Que ce soit en rencontrant des jeunes étudiantes africaines (Cadeau), des femmes plus âgées originaires de la région des Grands Lacs (Les portes du passé) ou à travers le parcours et la détermination d’une jeune femme qui a émigré clandestinement (Tu seras mon allié). Après un film sur l’artiste plasticien congolais Freddy Tsimba et un film très personnel autour des questions de femme et de maternité, Les deux visages d’une femme bamileke, Rosine Mbakam est venue se frotter à la réalité contrastée de Matonge.

Durant un an, elle a posé sa caméra dans le salon de Sabine. Au début, elle y était tous les jours, puis au fil du temps, elle est revenue voir comment les choses évoluaient. Dans ces 8 m² en plein cœur de la galerie ixelloise, il fallait que la confiance entre les deux femmes soit totale pour que le tournage puisse bien se passer.

"J’ai tout de suite accepté le projet de film de Rosine. J’avais confiance en elle. Et puis, je ne suis pas quelqu’un de compliqué, je me moque de mon image" admet Sabine en souriant.

La volonté de la cinéaste de montrer comment les choses se passent dans un quartier sujet à de nombreuses rumeurs a tout de suite séduit Sabine. D’autant que le film avait pour objectif de "mettre en avant des paroles de femmes et de parler de leurs parcours souvent compliqués". Bien sûr, il a fallu obtenir l’aval des clientes qui considèrent le salon comme un endroit "à part" où on vient "oublier" un peu son quotidien et ses problèmes. Même si on y est parfois rattrapé par ses soucis comme lors des descentes de la police, par exemple….

Problématique des (sans) papiers, exil et éloignement : autant de sujets sur lesquels ces hommes et ces femmes se retrouvent. Sans oublier le regard que porte sur eux une société qui pense qu’il suffit d’aller voir des gens dans une galerie commerciale pour comprendre leur vie, voire même, pour "se rencontrer".

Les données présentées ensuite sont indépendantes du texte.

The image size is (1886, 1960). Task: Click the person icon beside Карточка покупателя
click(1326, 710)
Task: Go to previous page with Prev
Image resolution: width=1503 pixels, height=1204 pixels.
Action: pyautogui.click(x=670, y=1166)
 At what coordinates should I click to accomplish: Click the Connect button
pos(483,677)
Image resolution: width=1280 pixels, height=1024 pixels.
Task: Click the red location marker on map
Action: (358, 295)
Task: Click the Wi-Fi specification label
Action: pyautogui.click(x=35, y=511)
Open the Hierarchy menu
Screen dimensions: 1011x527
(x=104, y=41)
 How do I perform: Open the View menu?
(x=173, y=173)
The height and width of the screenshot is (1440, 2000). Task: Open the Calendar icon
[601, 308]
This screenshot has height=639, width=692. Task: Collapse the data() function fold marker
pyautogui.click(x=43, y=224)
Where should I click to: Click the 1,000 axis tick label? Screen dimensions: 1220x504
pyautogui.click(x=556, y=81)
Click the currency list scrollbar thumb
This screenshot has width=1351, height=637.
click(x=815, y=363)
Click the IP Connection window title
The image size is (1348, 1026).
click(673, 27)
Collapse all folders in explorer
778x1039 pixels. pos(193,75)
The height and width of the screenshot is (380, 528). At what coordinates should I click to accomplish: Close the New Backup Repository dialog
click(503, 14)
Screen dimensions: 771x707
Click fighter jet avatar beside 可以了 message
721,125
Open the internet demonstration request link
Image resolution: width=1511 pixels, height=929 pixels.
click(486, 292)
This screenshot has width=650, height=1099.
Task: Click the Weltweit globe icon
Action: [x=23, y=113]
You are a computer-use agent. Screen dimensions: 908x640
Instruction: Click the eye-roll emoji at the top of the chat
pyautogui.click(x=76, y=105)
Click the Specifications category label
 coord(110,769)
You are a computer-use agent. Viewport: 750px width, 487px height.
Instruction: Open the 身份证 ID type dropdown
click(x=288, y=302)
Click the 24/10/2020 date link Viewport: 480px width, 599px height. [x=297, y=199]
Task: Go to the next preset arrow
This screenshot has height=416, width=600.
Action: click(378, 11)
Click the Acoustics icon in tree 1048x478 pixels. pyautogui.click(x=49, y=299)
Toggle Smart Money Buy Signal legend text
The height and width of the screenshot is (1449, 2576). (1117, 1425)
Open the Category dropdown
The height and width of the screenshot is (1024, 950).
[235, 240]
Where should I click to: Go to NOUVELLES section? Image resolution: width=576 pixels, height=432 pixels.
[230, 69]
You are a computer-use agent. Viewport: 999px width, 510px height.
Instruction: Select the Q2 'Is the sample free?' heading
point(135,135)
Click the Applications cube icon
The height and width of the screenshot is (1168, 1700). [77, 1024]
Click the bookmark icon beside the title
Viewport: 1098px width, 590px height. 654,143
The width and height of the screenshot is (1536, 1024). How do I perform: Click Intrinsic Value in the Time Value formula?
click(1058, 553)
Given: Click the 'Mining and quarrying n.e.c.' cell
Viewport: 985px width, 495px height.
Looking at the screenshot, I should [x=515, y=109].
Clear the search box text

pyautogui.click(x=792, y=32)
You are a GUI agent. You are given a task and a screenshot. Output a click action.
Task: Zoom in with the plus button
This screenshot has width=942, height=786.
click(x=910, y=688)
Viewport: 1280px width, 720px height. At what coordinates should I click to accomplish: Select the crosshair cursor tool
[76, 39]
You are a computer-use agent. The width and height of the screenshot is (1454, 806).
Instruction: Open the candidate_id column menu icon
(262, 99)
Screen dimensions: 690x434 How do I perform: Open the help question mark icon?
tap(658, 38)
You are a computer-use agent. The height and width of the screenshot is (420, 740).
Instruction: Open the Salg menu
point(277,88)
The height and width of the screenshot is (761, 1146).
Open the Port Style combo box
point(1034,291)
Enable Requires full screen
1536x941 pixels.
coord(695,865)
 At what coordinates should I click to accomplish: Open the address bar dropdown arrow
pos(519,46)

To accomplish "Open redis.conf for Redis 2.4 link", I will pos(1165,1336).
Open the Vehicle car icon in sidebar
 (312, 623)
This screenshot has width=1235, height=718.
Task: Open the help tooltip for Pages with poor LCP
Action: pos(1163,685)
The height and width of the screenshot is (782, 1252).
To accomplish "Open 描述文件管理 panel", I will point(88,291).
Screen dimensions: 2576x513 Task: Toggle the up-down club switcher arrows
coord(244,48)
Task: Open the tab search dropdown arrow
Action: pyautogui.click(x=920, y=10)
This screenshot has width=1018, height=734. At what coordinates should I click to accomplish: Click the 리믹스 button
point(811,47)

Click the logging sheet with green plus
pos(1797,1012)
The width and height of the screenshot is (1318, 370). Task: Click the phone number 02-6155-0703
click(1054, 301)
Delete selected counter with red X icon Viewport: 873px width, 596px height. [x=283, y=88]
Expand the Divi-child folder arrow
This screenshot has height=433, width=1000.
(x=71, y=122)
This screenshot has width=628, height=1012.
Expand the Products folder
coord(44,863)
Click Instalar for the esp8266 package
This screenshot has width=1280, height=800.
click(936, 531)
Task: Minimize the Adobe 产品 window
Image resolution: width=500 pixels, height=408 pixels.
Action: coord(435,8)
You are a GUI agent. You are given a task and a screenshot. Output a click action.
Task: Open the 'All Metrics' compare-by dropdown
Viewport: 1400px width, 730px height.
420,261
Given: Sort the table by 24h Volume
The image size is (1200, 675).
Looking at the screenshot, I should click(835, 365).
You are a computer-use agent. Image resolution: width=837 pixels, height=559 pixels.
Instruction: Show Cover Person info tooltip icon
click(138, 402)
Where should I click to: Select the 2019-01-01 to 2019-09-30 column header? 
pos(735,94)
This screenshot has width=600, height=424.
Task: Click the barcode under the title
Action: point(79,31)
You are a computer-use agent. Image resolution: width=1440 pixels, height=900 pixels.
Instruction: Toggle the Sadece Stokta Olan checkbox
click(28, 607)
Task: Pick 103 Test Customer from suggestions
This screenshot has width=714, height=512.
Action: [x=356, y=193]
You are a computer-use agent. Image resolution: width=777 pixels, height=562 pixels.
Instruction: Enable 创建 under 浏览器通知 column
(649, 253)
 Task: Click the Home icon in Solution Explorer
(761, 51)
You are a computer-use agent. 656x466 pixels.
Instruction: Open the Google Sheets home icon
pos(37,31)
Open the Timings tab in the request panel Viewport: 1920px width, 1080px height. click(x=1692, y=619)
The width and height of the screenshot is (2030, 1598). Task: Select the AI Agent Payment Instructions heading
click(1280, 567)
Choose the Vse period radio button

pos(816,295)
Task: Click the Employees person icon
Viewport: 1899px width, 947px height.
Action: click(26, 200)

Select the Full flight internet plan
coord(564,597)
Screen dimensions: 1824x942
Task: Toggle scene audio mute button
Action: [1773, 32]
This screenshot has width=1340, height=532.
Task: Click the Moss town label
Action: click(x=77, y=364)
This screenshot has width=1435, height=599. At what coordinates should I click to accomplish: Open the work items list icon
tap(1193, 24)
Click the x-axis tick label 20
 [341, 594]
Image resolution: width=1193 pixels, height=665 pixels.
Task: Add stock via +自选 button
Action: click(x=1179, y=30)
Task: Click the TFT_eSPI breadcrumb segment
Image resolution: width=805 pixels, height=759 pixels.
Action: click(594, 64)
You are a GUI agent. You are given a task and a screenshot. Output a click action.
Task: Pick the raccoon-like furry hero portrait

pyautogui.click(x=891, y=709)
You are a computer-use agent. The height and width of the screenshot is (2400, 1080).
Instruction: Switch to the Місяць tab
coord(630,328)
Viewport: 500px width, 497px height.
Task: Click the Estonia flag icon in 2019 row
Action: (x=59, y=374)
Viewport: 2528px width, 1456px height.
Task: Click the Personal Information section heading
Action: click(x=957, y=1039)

"Je voulais filmer l’insécurité d’un côté et la curiosité de l’autre, les regards et la séparation de deux mondes. Que peut-on attendre de gens qui défilent et regardent les autres sans jamais adresser la parole à personne ? En restant dans leur posture de touristes" face à des étrangers.

"On espère que ce film va aider à changer le regard et à briser la condescendance", souligne Rosine MBakam qui ne compte pas s’arrêter là. Dans ce carrefour culturel que constitue la galerie Matonge à Ixelles, le chemin de la réalisatrice est tout tracé.

Il reste en effet trois thématiques qu’elle souhaite aborder : "la question du sacré, en confrontant les regards sur les sociétés africaine et européenne ; les questions de santé publique et de santé mentale" car de nombreux migrants souffrent de troubles dus au stress post-traumatique et très peu en parlent. "Il est important d’aborder la question des traumatismes que la société ne voit pas ou ne soigne pas" insiste-t-elle.

Le tournage de ce deuxième documentaire est déjà terminé, "le montage est en cours ; la recherche de financement, elle, bat son plein." Restera alors, le dernier thème à aborder : celui de l’éducation, la thématique la plus en lien avec le futur de toute une communauté mais aussi du pays dans son ensemble.